§ What to do: Rewrite the records from the line with "Task: Click the word Operational in the title" up to and including the line with "Action: click(415, 512)", replacing "Tap" with "Press" and changing nothing else. Leave the pictures out of your answer.

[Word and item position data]
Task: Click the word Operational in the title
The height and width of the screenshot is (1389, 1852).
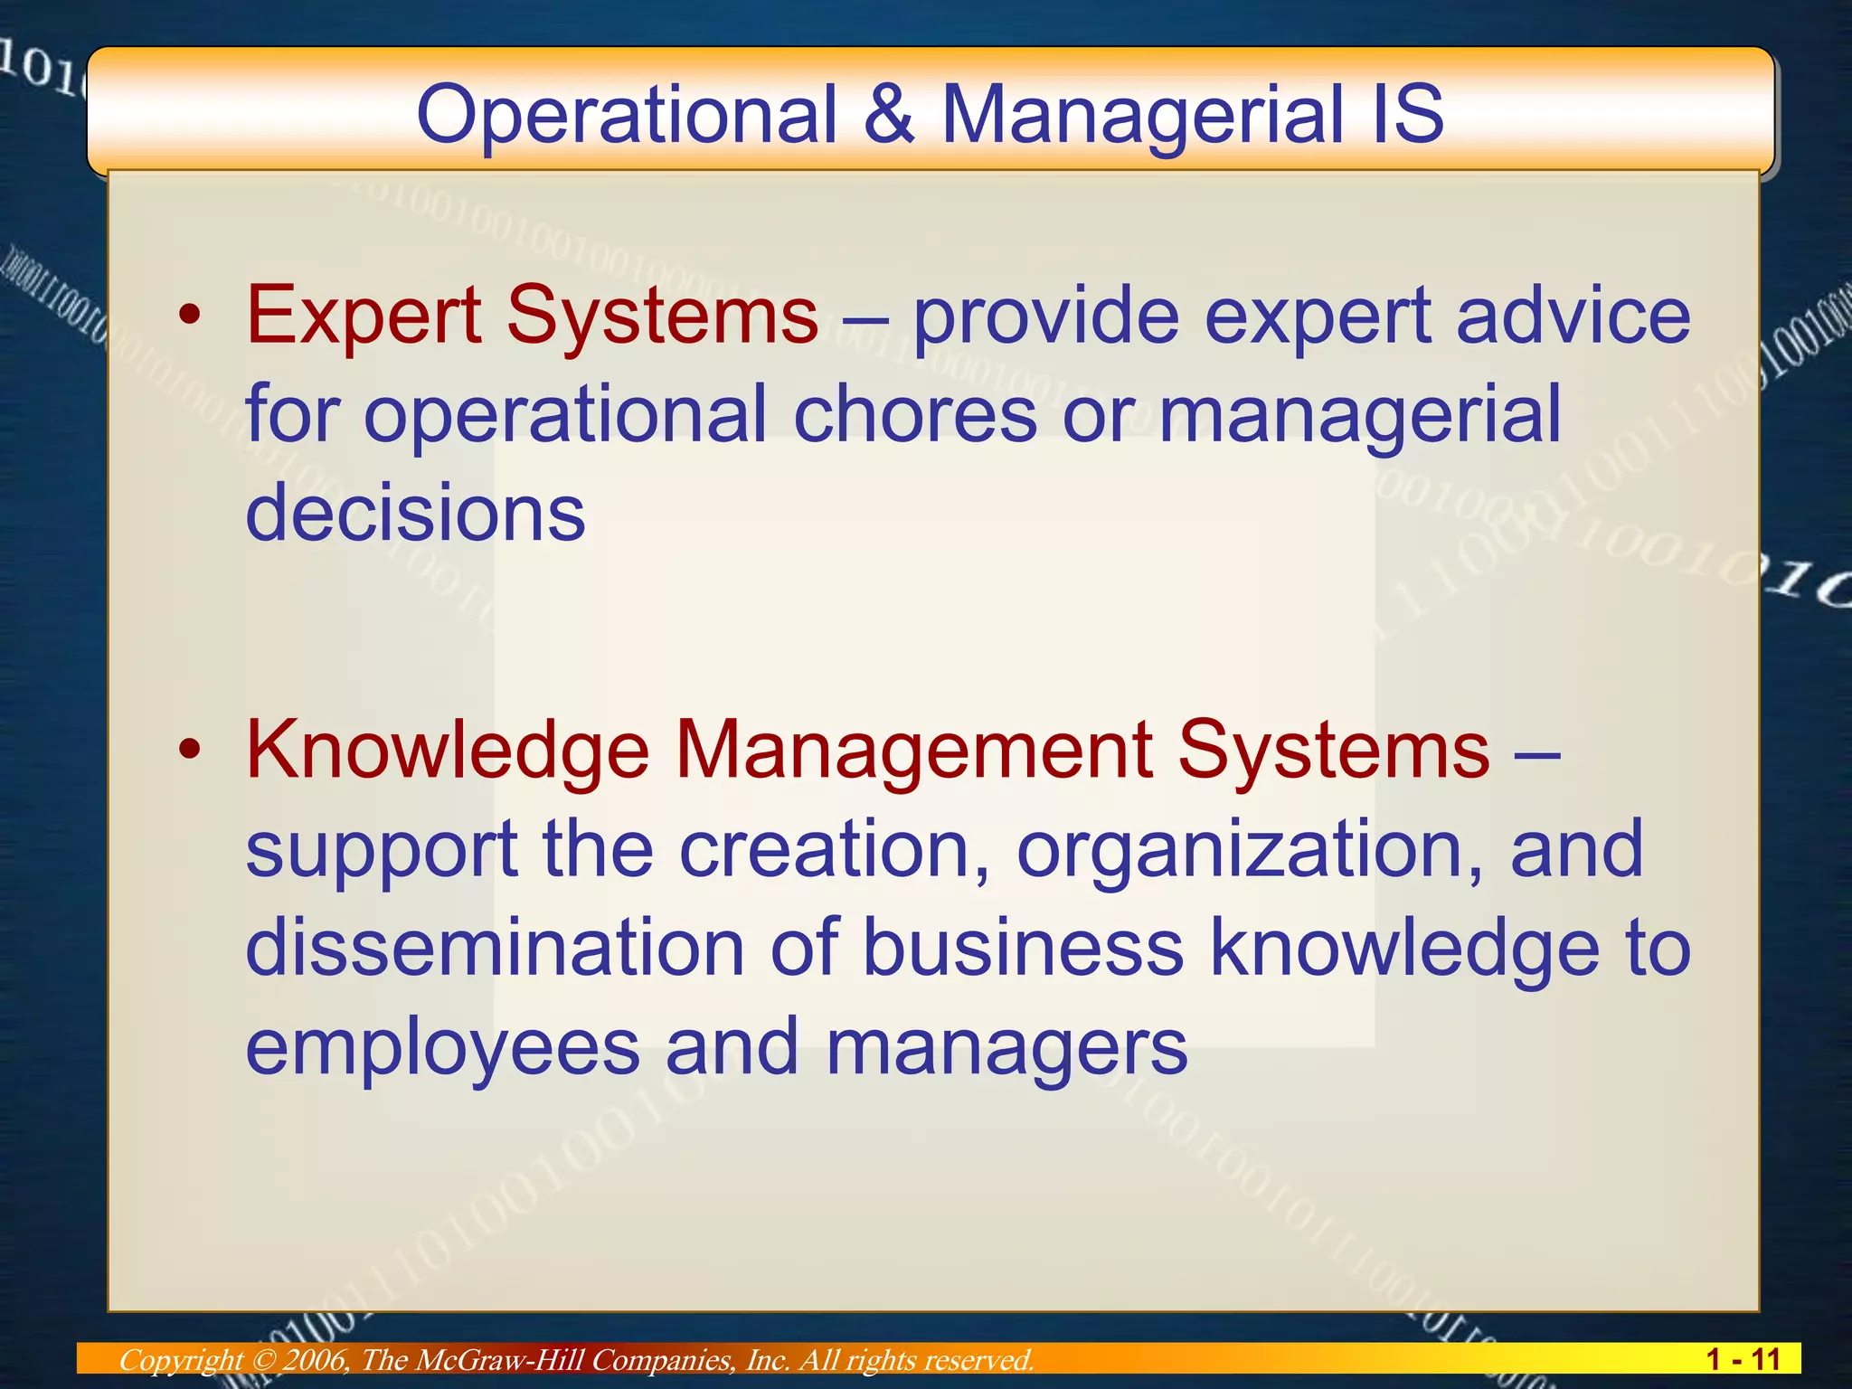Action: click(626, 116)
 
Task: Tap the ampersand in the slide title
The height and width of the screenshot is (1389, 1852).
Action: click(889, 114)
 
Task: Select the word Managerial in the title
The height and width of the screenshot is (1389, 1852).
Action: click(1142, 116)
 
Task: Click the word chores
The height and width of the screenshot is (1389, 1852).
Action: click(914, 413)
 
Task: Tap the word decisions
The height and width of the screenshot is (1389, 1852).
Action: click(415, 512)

---

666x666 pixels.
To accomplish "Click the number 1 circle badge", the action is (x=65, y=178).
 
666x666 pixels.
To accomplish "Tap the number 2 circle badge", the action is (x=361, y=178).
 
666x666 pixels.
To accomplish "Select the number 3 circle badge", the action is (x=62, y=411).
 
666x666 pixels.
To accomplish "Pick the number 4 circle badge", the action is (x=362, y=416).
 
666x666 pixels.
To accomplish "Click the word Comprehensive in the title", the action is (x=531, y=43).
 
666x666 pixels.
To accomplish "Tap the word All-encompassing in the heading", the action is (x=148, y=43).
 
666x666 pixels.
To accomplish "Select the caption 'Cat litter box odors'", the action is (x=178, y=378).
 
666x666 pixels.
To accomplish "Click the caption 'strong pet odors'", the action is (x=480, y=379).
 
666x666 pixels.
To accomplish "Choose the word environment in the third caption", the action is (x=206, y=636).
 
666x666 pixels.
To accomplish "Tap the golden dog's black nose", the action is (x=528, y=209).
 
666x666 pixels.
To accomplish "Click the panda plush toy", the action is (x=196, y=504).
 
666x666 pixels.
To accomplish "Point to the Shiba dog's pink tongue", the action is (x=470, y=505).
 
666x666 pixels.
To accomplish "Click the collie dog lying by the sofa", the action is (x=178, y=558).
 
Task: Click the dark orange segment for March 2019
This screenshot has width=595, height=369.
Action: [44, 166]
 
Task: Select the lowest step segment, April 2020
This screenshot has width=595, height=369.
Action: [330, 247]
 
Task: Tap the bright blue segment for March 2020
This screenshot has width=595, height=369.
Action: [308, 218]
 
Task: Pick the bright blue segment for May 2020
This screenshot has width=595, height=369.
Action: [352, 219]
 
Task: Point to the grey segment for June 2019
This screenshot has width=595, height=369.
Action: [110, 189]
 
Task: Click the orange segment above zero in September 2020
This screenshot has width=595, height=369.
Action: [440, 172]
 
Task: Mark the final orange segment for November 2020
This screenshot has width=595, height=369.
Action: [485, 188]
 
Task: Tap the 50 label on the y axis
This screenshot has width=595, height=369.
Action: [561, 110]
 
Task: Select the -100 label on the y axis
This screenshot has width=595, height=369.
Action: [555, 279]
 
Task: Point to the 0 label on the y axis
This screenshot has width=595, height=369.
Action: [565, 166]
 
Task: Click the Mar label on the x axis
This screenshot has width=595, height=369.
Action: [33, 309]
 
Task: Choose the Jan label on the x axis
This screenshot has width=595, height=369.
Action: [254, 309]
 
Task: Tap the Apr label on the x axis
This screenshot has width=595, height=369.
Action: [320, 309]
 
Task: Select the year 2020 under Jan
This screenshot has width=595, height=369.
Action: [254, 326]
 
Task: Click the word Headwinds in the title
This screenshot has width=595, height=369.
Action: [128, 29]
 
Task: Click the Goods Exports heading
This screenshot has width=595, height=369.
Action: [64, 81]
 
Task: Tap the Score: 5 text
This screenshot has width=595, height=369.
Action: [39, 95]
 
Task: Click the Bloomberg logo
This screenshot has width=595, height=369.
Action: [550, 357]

...

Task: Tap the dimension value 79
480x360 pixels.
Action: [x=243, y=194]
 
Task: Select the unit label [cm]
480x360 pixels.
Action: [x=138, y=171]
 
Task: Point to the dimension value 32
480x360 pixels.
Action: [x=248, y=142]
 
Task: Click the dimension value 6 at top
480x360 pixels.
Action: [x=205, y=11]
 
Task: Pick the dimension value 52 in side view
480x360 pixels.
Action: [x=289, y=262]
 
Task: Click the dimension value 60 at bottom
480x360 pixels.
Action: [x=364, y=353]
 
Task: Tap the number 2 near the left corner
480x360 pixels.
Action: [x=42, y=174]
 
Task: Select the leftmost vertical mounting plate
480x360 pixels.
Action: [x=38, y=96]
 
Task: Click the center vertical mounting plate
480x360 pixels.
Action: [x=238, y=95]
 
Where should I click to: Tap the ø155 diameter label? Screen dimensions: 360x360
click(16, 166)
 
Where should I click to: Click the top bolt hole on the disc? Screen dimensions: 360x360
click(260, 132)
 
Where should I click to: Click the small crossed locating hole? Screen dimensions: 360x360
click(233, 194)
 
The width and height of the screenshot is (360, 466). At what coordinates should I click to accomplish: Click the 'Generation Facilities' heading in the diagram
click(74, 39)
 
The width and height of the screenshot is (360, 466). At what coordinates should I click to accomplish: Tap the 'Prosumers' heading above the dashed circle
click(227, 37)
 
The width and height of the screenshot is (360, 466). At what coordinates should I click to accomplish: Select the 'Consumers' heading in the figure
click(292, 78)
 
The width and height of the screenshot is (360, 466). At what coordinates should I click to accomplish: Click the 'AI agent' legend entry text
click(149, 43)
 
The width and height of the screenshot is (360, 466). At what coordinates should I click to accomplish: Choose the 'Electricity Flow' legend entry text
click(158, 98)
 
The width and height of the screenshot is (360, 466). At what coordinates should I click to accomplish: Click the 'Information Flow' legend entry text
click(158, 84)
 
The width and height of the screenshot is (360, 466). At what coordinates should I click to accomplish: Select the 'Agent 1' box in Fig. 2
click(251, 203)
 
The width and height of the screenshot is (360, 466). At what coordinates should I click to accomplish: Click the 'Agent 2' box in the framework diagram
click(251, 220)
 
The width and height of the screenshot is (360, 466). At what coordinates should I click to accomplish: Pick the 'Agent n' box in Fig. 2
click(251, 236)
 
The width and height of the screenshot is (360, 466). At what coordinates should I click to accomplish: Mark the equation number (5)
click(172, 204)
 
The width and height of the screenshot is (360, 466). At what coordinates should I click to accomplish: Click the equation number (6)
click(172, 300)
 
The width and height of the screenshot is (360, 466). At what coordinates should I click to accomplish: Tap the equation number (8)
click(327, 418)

§ Solution for this exercise:
Task: Click the word Operational in the title
The height and width of the screenshot is (1389, 1852).
Action: click(626, 116)
 
Task: Press the ampersand in the slide title
The height and width of the screenshot is (1389, 1852).
Action: click(889, 114)
 
Task: Select the word Managerial in the title
The height and width of the screenshot is (1389, 1852).
Action: click(1142, 116)
 
Task: Click the word chores
The height and width of the screenshot is (1389, 1852).
Action: click(914, 413)
 
Task: Press the word decisions
The height and width of the screenshot is (1389, 1852).
Action: click(415, 512)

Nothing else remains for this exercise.